§ **WORK REQUIRED**
Could you print, exactly and without pictures, only the lines from the one with "Viewport: 1360px width, 768px" through the end of the records below?

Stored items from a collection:
━━━━━━━━━━

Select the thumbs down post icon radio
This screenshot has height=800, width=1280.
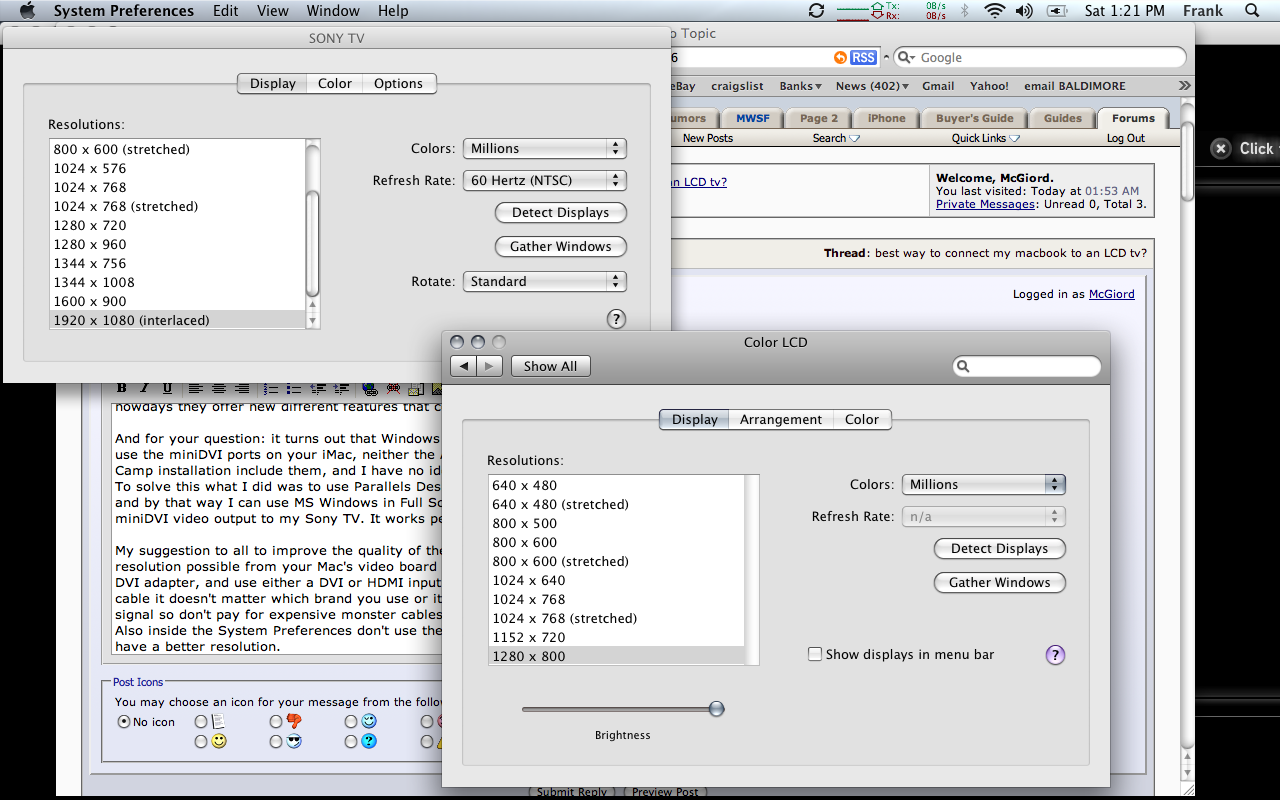[x=277, y=721]
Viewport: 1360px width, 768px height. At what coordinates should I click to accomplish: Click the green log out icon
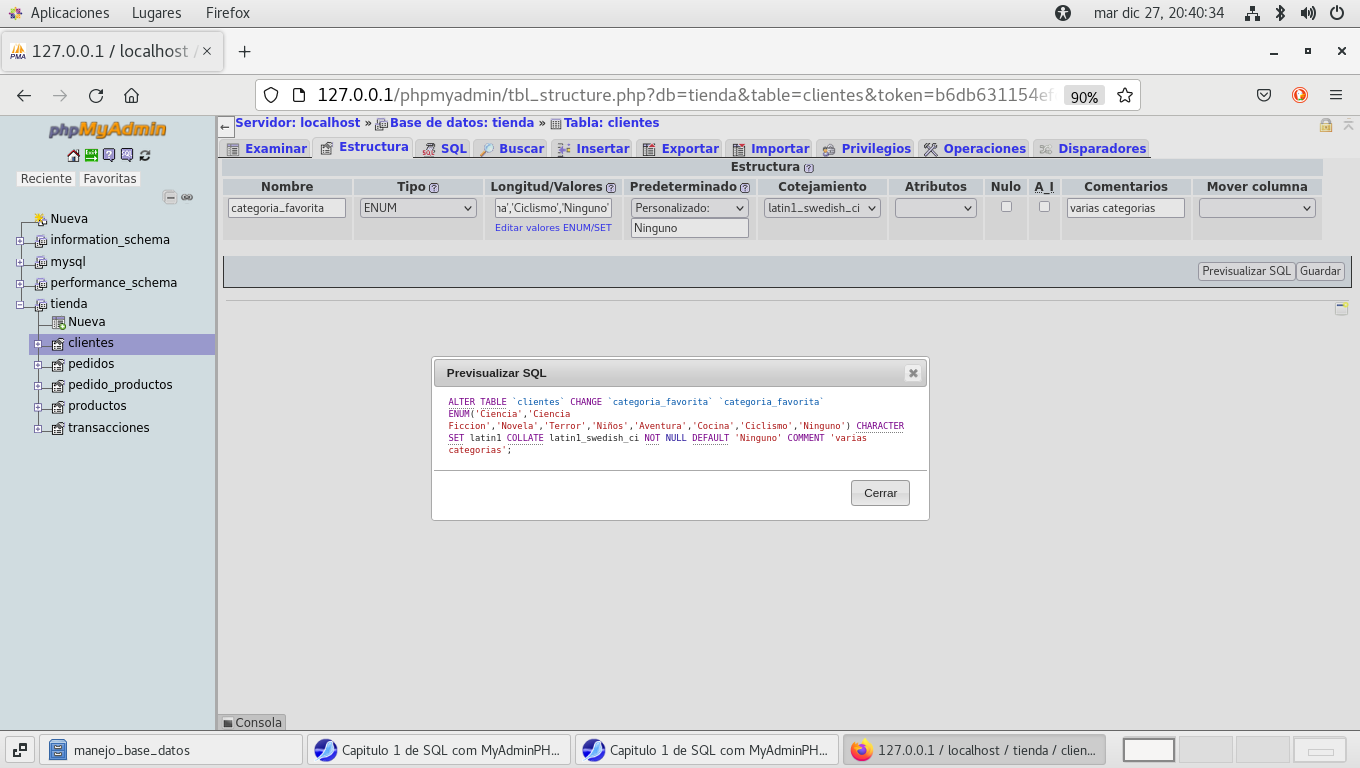pos(91,155)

━━━━━━━━━━

§ **SOLUTION**
Viewport: 1360px width, 768px height. At what coordinates should I click to accomplish: Click the green log out icon
pos(91,155)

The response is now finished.